Let’s stipulate that CB inflation means that the CB inflates the money stock through bank credit creation so that the economy experiences 2 percent price and inflation and that CB deflation means that the CB inflates the money stock through bank credit creation enough to cause 2 percent price deflation. (Implicitly, then, we’re stipulating that economic growth of output is greater than 2 percent.)
Given those stipulated conditions, the effects of either price inflation or price deflation depend on how people adapt to them. To the extent that people correctly anticipate price inflation or price deflation, the effects are diminished. For example, if people correctly anticipate 2 percent price inflation, then entrepreneurs will bid input prices up today 2 percent higher than otherwise and the owners of inputs will accept 2 percent higher prices for their inputs without changing their supply of the inputs. The rate of return, then, would be unaffected. So there would be no wealth transfer between lenders and borrowers. Even if people only anticipate price inflation somewhat accurately, lenders will insist on higher interest rates to compensate for the price inflation they anticipate and borrowers will be willing to pay higher rates according to their anticipations of how much the purchasing power of money in the future will be diminished. Once again, these speculative activities reduce the wealth transfer from lenders to borrowers. Even the holders of money can reduce the erosion of their wealth from money’s falling purchasing power if they can adjust to receive the newly created money earlier in the social process of it coming into existence and then being spent again and again.

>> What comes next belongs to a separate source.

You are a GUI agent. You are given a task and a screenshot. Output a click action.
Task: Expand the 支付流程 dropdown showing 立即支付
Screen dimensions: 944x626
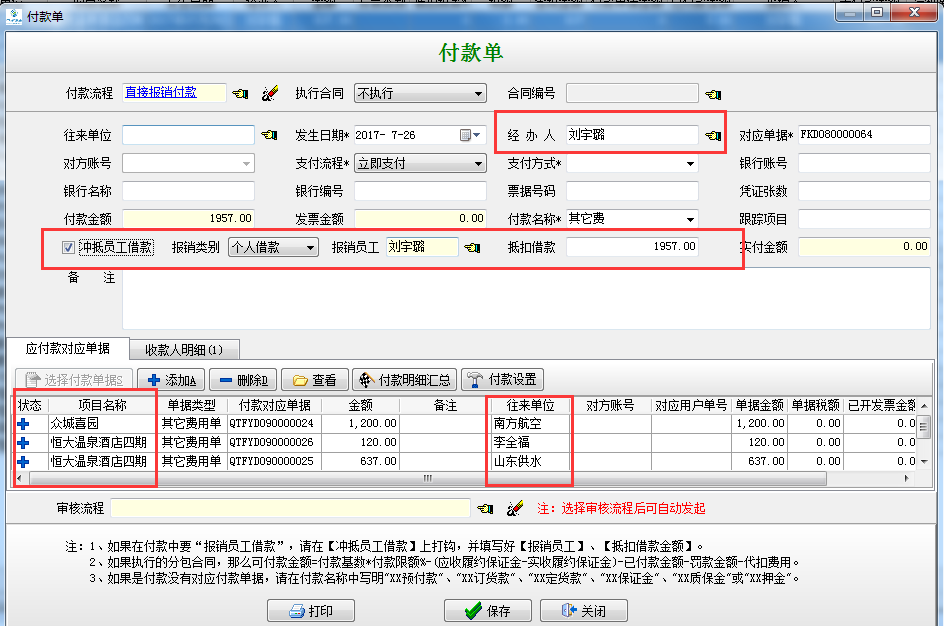478,163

It is in the micro-economics of the money creation process that the inefficiencies of monetary inflation reside.
A similar analysis could be done for the price deflation case. There, too, the ill-effects of price deflation are mitigated to the extent that people anticipate the price deflation.
In both the price inflation and price deflation cases, the inefficiency from CB monetary inflation and credit expansion comes from the micro-economic distortions in prices, profit, production, and investment. This inefficiency occurs whether or not the monetary inflation and credit expansion generates price inflation or price deflation. CB monetary inflation through bank credit creation pushes the interest rate below its time-preference level and the borrowed money gets spent along particular lines of production, for example housing, which alters the profitability of production processes ancillary to housing. Patterns of production, resource allocation, and investment shift during the boom. The bust inevitably follows in which the malinvestments are liquidated and the capital structure reconfigured to satisfy time preferences.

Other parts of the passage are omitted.